IL COMMENTO DEL SOLE 24 ORE

“Il nuovo testo elaborato ha una impostazione più soft, ben differente rispetto alle versioni precedenti annunciate dallo stesso Di Maio che avevano un ambito applicativo molto più ampio – ha scritto oggi il Sole 24 Ore – L’ultima versione trasformava in lavoro subordinato i rapporti di collaborazione con «prestazioni di lavoro prevalentemente personali, continuative e con modalità di esecuzione organizzate dal committente anche attraverso il ricorso a sistemi digitali».

ALTRE DISPOSIZIONI

Nel provvedimento si norma anche l’emergenza occupazionale della società Anpal servizi – che potrà stabilizzare tutti i suoi precari – e si prevede una proroga al 31 dicembre per i lavoratori socialmente utili in attesa di stabilizzazione. C’è poi la possibilità di fare donazioni al Fondo per il diritto al lavoro dei disabili ed entrano nel decreto crisi d’impresa pure i collaboratori e le altre categorie iscritte alla gestione separata Inps.

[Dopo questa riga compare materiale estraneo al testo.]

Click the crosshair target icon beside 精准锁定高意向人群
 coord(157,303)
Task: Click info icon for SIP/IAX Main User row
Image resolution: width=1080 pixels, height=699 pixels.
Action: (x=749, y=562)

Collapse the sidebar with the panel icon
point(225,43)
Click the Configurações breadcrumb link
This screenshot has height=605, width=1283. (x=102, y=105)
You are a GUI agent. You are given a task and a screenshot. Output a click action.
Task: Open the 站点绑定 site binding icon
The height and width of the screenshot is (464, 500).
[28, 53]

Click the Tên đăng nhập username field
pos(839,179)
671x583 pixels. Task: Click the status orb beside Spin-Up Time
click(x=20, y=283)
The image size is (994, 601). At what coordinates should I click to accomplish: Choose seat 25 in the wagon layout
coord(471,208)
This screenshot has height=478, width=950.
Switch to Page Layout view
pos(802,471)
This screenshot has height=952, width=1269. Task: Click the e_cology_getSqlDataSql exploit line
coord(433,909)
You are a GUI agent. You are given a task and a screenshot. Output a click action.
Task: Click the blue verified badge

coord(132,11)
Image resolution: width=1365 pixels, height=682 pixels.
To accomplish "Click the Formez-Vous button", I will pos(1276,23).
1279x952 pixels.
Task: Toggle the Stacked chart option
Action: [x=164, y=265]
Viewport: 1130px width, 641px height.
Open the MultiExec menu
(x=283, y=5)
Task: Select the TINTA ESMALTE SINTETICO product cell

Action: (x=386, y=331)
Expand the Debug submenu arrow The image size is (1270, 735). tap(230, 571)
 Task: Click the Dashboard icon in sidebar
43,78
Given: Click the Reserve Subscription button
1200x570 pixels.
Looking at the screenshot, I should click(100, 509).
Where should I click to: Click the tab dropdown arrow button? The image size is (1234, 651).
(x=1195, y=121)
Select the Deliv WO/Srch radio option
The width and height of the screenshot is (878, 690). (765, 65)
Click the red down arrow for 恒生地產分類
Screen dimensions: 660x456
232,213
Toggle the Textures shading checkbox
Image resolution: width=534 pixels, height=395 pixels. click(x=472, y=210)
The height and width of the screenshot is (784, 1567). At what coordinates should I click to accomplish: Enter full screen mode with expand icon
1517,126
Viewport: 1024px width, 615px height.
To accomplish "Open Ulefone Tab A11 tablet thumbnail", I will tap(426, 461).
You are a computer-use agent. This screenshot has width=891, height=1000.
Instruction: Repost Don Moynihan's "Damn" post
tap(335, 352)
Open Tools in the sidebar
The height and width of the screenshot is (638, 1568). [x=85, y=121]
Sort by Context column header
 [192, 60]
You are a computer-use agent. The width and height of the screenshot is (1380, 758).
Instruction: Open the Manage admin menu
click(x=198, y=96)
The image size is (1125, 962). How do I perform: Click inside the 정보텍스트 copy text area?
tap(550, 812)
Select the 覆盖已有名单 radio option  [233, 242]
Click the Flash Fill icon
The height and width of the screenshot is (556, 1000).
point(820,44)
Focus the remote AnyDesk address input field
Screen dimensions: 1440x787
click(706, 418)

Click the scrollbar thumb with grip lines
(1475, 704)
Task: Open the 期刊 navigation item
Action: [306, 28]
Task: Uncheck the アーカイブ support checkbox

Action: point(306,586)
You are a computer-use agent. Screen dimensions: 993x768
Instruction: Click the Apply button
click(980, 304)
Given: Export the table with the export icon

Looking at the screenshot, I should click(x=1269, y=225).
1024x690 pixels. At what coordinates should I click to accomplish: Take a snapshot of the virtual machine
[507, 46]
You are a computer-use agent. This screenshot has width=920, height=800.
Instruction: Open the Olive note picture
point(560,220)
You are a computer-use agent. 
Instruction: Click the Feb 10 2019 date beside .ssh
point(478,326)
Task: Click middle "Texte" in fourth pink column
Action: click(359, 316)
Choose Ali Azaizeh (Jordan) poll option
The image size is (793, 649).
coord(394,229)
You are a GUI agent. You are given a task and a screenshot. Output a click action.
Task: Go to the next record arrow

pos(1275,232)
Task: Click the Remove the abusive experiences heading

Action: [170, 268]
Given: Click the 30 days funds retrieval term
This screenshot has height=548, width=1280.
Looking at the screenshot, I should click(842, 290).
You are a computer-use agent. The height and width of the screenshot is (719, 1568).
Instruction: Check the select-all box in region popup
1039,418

Il capo II del decreto è dedicato invece alle crisi aziendali e in particolare alle aree di crisi industriale complessa delle Regioni Sardegna e Sicilia e di Isernia, all’esonero dal contributo addizionale per le aree di crisi industriale complessa e al potenziamento della struttura per le crisi di impresa. Spazio poi a una norma per mantenere a Napoli la sede di Whirlpool, alle disposizioni in materia di ammortizzatori sociali in deroga e al fondo per ridurre i prezzi dell’energia per le imprese ed evitare crisi occupazionali nelle aree dove è prevista la chiusura delle centrali a carbone

IL COMMENTO DI DI MAIO

“Grazie a questo decreto verranno dati soldi e tutele per i lavoratori” ha detto il ministro del Lavoro durante una diretta Facebook. “Con questo decreto – ha aggiunto – i riders passeranno dall’essere i lavoratori più sfruttati d’Italia a quelli che avranno tutele. E’ un decreto che entra nel concreto e risolve i problemi”. Inoltre, il leader M5S ha ricordato che per le donazioni per il Fondo per il lavoro dei disabili “è stato istituito un Iban ad hoc per i versamenti che finora non c’era”.